The present invention provides synthetic water-soluble polymers for obtaining preferred high molecular weight fractions with advantageous properties. The method provides a method for the separation of polymers, which further recycles the low molecular weight fraction to the polymerization process. It also includes.

The molecular weight of synthetic polymers depends on, for example, the monomers, the type of polymer reaction, reaction time, and temperature. It depends on several variables such as temperature. For polymers in solution, the molecular weight distribution is almost always has a curved shape. This curve will of course vary from polymer to polymer and will include more than one piston. has a network. For example, water-soluble urea-formaldehyde resins have two clearly defined It has been found that the molecular weight distribution includes specific peaks.

According to the method of the invention, preferred high molecular weight fractions of such resins can be reused. It can be separated from undesirable fractions.

The method of the invention is generally applicable to the separation of preferred high molecular weight fractions of water-soluble synthetic resins. It is Noh. However, this method is especially advantageous for water-soluble resins used in papermaking. , the following invention may apply to such resins, although it is not limited thereto.

Examples of water-soluble resins used in papermaking include urea-formaldehyde resin and melamine-formaldehyde resin. maldehyde resin and polyamidoamine-shrimp chlorohydrin. these Resins are used as wet strength agents for paper, and their effect on wet strength is highly It has been found that it can only be obtained by molecular fractionation. The low molecular weight fraction is retained on paper. It is circulated in a closed white water system. Formaldehyde-based resins have high Hot water reduces the hydrolysis of this low molecular weight fraction and the release of free phosphates that can pose environmental problems. This results in the release of lumaldehyde. Polyamidoamine-shrimp chlorohydrin resin has a higher molecular weight than formaldehyde-based resins, and the lower molecular weight fraction of this resin Painting has only a low effect on wet strength. Additionally, these resins are environmentally friendly. It contains monomer chlorination by-products which also cause problems.

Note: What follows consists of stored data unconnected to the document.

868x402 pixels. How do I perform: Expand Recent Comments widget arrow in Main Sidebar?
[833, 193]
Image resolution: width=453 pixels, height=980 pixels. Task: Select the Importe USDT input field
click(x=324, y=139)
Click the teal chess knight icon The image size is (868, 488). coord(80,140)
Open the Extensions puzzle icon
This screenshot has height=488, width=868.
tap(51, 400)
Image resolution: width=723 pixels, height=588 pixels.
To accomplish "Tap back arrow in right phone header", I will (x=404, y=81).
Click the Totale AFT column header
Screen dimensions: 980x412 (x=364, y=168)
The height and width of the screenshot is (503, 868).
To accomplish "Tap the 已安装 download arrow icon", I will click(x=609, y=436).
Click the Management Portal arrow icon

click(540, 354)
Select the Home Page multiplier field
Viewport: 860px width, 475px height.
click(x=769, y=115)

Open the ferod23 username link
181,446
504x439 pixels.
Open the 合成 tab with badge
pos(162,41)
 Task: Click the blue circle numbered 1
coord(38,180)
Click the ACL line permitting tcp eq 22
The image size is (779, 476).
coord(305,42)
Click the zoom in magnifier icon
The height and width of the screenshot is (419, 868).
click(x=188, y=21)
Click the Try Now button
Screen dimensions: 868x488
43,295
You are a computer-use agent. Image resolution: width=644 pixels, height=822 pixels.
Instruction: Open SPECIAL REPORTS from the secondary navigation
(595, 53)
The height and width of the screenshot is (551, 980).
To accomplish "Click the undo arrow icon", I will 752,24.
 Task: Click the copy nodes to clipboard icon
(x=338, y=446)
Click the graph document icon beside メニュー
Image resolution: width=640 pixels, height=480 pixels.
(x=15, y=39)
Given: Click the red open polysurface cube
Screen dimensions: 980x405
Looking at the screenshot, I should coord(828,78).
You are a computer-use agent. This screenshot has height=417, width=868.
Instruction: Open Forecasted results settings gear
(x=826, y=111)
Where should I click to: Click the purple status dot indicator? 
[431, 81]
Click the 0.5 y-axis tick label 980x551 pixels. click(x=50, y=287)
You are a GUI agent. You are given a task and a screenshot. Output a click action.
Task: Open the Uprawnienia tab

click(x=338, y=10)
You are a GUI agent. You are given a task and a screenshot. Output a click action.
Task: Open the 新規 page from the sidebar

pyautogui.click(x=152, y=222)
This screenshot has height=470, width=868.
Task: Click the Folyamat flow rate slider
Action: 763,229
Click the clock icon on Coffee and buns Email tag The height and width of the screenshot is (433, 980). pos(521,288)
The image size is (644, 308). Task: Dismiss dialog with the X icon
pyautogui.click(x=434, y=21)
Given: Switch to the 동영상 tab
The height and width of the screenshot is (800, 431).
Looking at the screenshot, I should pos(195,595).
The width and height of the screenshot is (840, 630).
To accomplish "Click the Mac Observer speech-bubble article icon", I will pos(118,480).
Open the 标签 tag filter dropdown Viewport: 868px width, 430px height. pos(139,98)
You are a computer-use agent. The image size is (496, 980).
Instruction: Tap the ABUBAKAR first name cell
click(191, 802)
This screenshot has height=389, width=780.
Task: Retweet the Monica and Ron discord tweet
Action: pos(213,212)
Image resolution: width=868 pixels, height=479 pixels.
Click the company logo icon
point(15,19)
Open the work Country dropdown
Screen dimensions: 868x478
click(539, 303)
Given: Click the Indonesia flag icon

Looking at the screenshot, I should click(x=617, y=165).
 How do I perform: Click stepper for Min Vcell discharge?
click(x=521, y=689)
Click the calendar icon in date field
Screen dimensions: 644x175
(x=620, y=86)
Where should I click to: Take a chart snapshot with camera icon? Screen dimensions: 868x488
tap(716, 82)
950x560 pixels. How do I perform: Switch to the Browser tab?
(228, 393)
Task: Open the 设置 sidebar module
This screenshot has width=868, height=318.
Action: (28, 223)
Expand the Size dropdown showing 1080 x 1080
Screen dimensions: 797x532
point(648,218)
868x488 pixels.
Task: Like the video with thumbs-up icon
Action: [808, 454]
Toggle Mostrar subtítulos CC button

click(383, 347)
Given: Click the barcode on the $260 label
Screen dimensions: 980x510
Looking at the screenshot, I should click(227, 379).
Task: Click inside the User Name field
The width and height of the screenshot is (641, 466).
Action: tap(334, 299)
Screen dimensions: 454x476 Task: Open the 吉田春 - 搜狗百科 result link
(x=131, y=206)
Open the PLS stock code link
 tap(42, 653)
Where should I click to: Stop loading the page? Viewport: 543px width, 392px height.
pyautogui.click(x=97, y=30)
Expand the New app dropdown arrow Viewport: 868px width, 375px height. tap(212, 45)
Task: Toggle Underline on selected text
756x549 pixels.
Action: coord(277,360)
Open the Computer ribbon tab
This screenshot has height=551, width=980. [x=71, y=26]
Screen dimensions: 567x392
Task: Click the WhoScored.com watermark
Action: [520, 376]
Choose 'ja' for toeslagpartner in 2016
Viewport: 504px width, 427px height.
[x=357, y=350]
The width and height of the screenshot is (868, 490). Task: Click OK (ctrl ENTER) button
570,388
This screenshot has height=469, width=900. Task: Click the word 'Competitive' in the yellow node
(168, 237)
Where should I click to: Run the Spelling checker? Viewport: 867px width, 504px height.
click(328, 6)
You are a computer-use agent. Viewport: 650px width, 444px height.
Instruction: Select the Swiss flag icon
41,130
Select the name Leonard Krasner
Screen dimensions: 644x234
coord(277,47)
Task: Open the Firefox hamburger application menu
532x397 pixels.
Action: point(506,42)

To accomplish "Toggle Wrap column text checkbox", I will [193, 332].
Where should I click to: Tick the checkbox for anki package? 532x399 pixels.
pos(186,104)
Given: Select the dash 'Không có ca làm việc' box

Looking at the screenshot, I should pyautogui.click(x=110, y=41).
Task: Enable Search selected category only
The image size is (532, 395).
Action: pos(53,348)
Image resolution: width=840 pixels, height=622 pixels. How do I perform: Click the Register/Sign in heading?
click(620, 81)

When the above resin is treated by the method of the present invention, an aqueous solution of a high molecular weight polymer is obtained. It has a very good wet strength effect and is suitable for use in water and air in paper mills. of formaldehyde and other undesirable compounds.

Urea-formaldehyde resins are the primary wet strength resins, but they pose significant environmental problems. These improvements according to the present invention are particularly important as these resins are also prone to Therefore, these resins will be discussed in more detail below.

As mentioned above, during paper manufacturing, urea-formaldehyde resin is processed by hydrolysis. Free formaldehyde is released. Additionally, the first resin used is also always free. Contains formaldehyde, which accumulates and circulates in the white water system.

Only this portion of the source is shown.